Menurut sumber Reuters, ekspor minyak mentah milik Arab Saudi kepada China diperkirakan masih akan berada di level yang tinggi untuk bulan Juni ini. Hal tersebut disebabkan oleh catatan baru yang dicetak negara itu pada bulan sebelumnya yaitu dengan mencapai angka tertingginya dalam lebih dari satu tahun. Sekarang, posisi Arab Saudi telah menjadikan mereka sebagai penyuplai nomer dua utama bagi China, sesudah Rusia.
Meskipun permintaan untuk minyak mentah terpengaruhi oleh ketidakpastian, outlook untuk bahan bakar halus malah mengindikasikan kestabilan.

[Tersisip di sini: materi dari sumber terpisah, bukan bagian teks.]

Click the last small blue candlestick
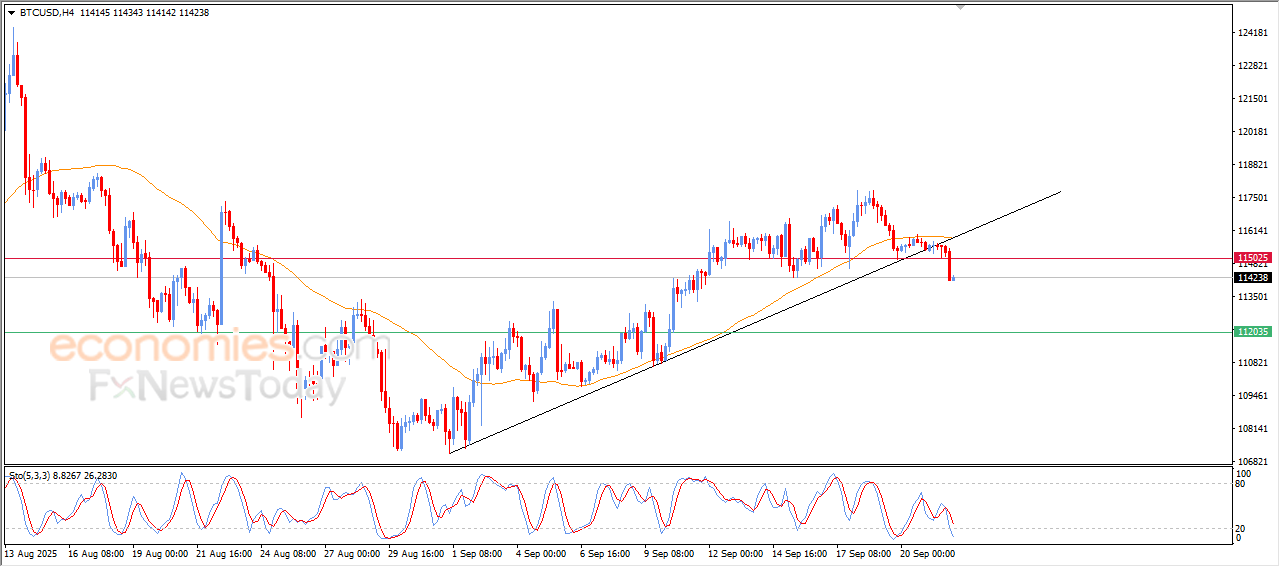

“Meskipun prospek untuk permintaan minyak mentah terlihat semakin suram, tanda-tanda positif dari pasar bahan bakar penyulingan perlu diwaspadai,” demikian tertulis dalam laporan oleh seorang analis JPMorgan.
Mereka mengamati bahwa walaupun harga minyak dunia sudah jatuh 22% sejak puncaknya di tanggal 15 Januari, harga barang hasil olahan serta marjin pengolahan masih bertahan dengan baik.
Penyusutan kemampuan pabrik pengolahan minyak, khususnya di Amerika Serikat dan Eropa, telah menghasilkan kelangkaan suplai bensin dan solar yang semakin parah. Kebergantungan pada barang impor juga naik, sehingga menyebabkan pasar menjadi lebih rawan terhadap peningkatan harga jika ada hambatan dalam proses produksi atau perawatan tidak terduganya.